Manuel 'Doc' Gilman, chief NYRA vet, dies

Manuel A. Gilman died last week at North Shore University Hospital. He was 91.
Manuel "Doc" Gilman, who gave pre-race exams to more than 250,000 thoroughbred horses as official veterinarian for the New York Racing Association, setting national standards for the sport, died last week in North Shore University Hospital. He was 91.
Gilman's son, Charles Gilman, announced the death but did not give a cause.
"He was not the easiest person in the world to work for," said Dr.
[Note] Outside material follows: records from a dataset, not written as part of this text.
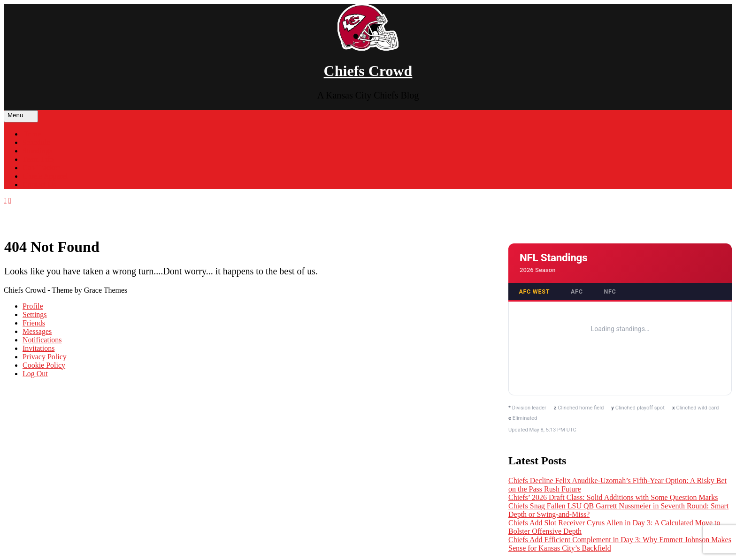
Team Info (38, 159)
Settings (35, 314)
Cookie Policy (44, 365)
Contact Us (39, 184)
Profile (33, 306)
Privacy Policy (45, 356)
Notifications (42, 340)
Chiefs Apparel (45, 176)
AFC (577, 291)
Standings (37, 151)
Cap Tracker (41, 167)
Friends (34, 323)
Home (31, 134)
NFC (610, 291)
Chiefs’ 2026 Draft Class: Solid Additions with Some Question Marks (613, 497)
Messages (37, 331)
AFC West (534, 291)
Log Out (35, 373)
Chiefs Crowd (368, 71)
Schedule (36, 142)
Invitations (38, 348)
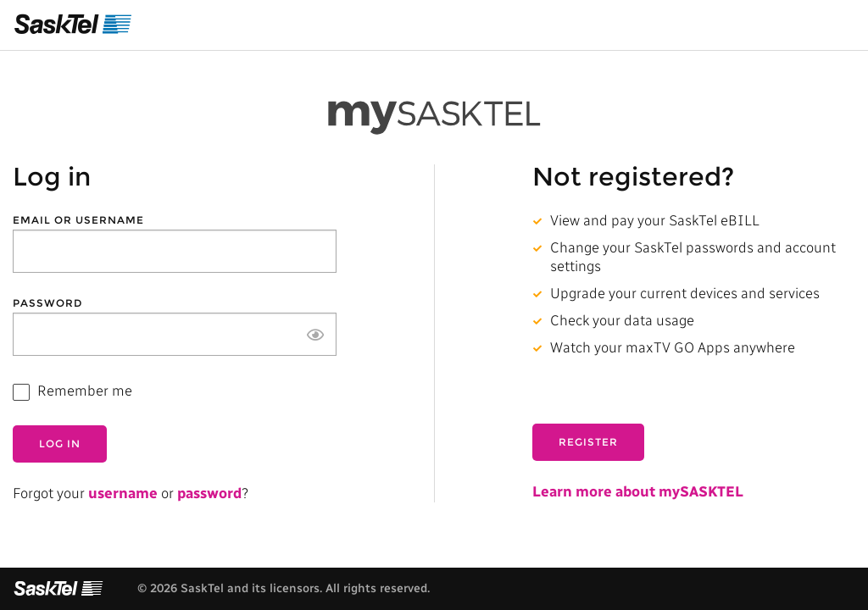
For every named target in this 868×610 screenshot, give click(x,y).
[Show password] (315, 335)
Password (47, 303)
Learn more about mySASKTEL (637, 491)
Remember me (85, 391)
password (209, 493)
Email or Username (78, 220)
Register (588, 441)
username (123, 493)
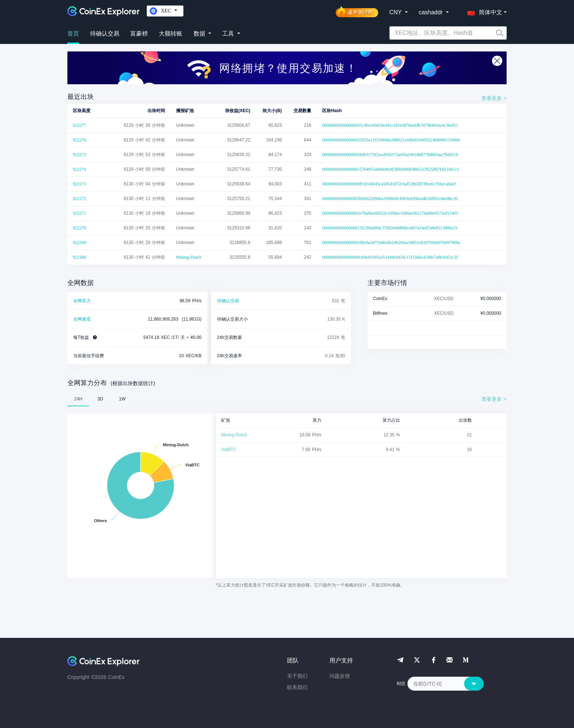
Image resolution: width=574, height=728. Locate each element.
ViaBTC (228, 450)
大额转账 (171, 33)
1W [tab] (122, 399)
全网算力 (82, 301)
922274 (79, 169)
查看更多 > (494, 98)
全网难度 (82, 319)
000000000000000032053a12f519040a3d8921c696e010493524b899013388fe (391, 140)
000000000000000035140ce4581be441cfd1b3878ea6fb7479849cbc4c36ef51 (390, 125)
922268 (79, 257)
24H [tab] (78, 399)
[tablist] (287, 399)
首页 (73, 33)
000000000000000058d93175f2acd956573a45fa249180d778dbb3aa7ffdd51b (390, 155)
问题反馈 (340, 676)
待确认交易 (105, 33)
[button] (483, 11)
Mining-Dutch (189, 257)
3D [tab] (100, 399)
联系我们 (297, 687)
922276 (79, 140)
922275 (79, 155)
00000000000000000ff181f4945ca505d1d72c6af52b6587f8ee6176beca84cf (389, 184)
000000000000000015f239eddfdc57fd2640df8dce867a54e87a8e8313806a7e (390, 228)
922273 (79, 184)
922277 (79, 125)
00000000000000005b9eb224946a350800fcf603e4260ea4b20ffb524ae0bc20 (390, 199)
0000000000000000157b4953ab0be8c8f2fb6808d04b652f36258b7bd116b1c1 (391, 169)
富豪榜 (139, 33)
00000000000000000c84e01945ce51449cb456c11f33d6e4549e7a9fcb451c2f (390, 257)
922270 (79, 228)
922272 (79, 199)
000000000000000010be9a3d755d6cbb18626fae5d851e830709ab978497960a (391, 243)
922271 (79, 213)
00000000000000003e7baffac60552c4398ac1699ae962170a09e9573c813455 (390, 213)
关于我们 (297, 676)
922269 (79, 243)
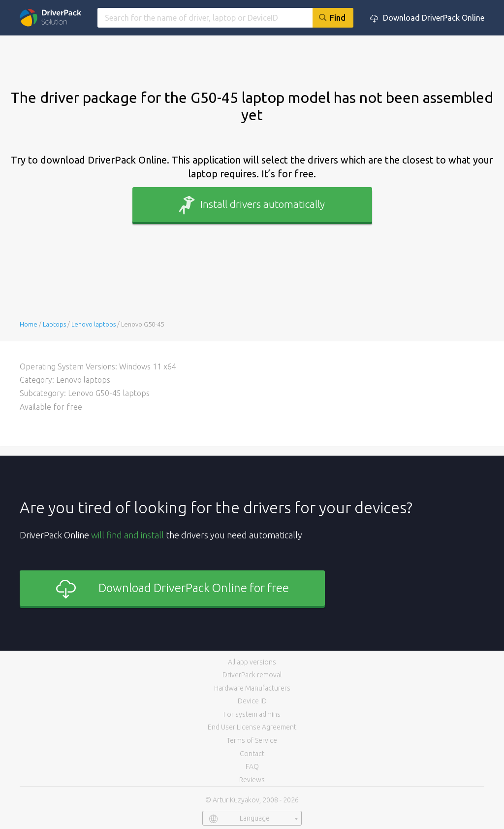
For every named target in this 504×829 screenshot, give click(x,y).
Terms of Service (252, 740)
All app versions (252, 662)
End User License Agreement (252, 727)
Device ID (252, 701)
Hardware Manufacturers (252, 688)
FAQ (252, 766)
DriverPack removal (252, 675)
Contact (252, 754)
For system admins (252, 714)
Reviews (252, 780)
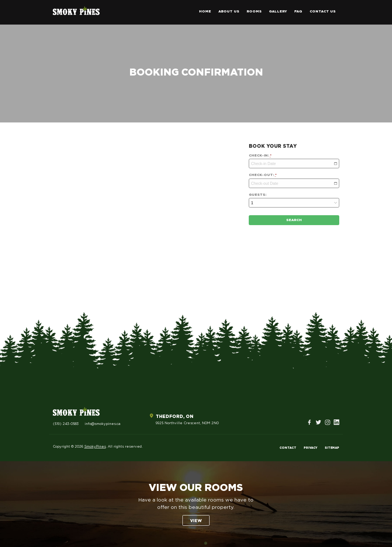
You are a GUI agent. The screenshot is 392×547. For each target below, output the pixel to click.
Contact (288, 448)
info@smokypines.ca (103, 424)
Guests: (258, 195)
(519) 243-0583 (66, 424)
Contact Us (322, 11)
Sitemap (332, 448)
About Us (229, 11)
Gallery (278, 11)
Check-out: (263, 175)
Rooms (254, 11)
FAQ (298, 11)
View (196, 521)
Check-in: (260, 155)
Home (205, 11)
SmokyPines (95, 447)
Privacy (310, 448)
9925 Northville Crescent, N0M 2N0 (187, 423)
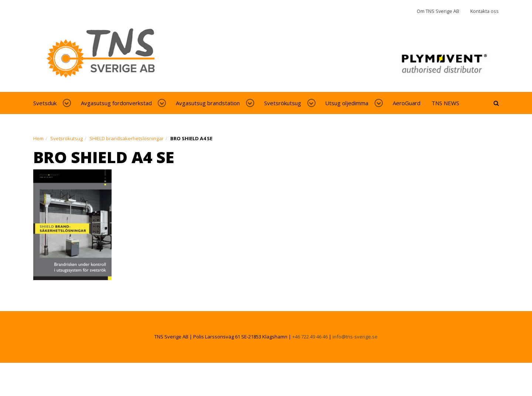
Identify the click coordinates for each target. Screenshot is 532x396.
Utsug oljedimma (347, 103)
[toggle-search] (496, 103)
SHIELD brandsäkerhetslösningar (126, 138)
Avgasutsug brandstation (208, 103)
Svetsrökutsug (283, 103)
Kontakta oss (484, 11)
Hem (38, 138)
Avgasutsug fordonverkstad (116, 103)
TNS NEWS (445, 103)
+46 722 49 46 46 (310, 337)
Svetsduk (45, 103)
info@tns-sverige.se (355, 337)
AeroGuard (406, 103)
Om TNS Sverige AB (438, 11)
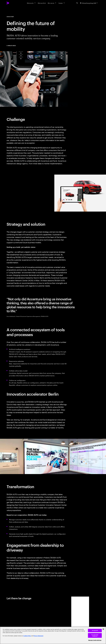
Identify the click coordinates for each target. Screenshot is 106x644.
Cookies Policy (27, 636)
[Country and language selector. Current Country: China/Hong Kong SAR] (89, 3)
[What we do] (31, 3)
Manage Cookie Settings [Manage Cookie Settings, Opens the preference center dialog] (95, 640)
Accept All (95, 630)
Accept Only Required (95, 635)
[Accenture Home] (12, 3)
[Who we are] (52, 3)
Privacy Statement (38, 636)
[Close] (103, 629)
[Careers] (62, 3)
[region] (53, 635)
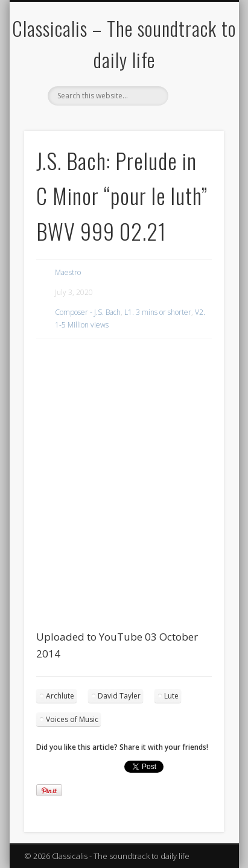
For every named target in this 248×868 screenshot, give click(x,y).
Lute (171, 695)
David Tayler (119, 695)
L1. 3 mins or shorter (157, 312)
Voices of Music (72, 719)
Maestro (68, 272)
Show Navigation (194, 108)
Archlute (60, 695)
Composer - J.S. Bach (87, 312)
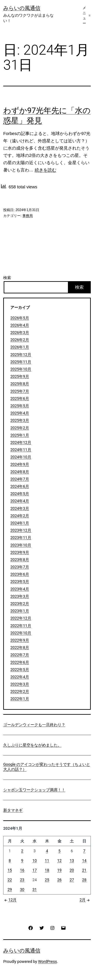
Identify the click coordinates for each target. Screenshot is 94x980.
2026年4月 (19, 325)
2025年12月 (21, 355)
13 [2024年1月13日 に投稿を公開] (72, 861)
Ted Hill, who was an examining vet under Gilman before succeeding him in the chief's job. "He had very high standards for himself and a very strong work ethic."
Those standards sometimes banged up against the demands of horse owners. "You tell them you're not going to allow the horse to race today," Hill said. "Many times people in that position are not used to hearing 'no.' But, done properly, diplomatically, professionally, as he always did . . . people came to recognize, after the initial emotions, that it was the right thing to do."
Gilman, a one-time Garden City resident, went on to serve as Jockey Club director and steward at Aqueduct Racetrack, Belmont Park and Saratoga Race Course after retiring from NYRA. He had begun his career mucking out stalls in Great Neck, commuting from his hometown of Kew Gardens to work for a horse trainer who paid him with riding lessons.
He learned enough to ride professionally on the horse show circuit as a teenager. The money he earned there put him through the University of Maine and veterinary school at the University of Pennsylvania.
After a stint in the Army -- he was assigned to inspect the military's meat, said his son -- he began a career as a veterinarian.
He developed a system of identifying racehorses by the uniquely patterned horny growths on the inside of a horse's legs, called chestnuts or "night eyes." The system is still practiced in an age of identifying tattoos and implanted microchips to verify a thoroughbred's identity: vital in a sport in which millions of dollars are staked on a horse's bloodline and history of performance.
Gilman also imposed a pre-race horse inspection that became standard at many tracks around the country, Hill said. "Every horse got the same treatment. We examined the eyes, took temperatures, took every horse out, watched them move, jog. That was his standard . . . very few race tracks in country did anything close to that, and it's become recognized as a very important component in equine and jockey safety."
Gilman, however, may be best known for his role in a 1975 racing accident that left a champion racehorse dead and racing fans in tears.
He was among the first to rush to the side of the huge, coal-black filly Ruffian after she badly fractured her ankle in a match-race with Kentucky Derby winner Foolish Pleasure that drew more than 50,000 spectators to Belmont Park that July day.
A picture of him went out on the newspaper wires hours later: grim and purposeful as he applied an air cast to her shattered foreleg, so massive, yet spindly compared with the rest of her.
She was put down later after injuring herself again while waking up from surgery.
Gilman was, in the words of Ogden Mills Phipps, chairman of the Jockey Club, "heartbroken by it. But he was heartbroken by anything happening to a horse."
Besides his son, Gilman is survived by his wife, Margaret Werber Gilman, and daughter, Jane Gilman.
Visiting will be at the Fairchild Funeral Chapel at 1201 Franklin Ave. in Garden City, from 2 p.m. to 4 p.m. and from 7 p.m. to 9 p.m. Tuesday. A private funeral service will be held Wednesday.
In lieu of flowers, the family requests that donations be made to either the Grayson Jockey Club Research Foundation or the Backstretch Employee Services Team (B.E.S.T.), which provides a range of health and human services for backstretch workers at NYRA tracks.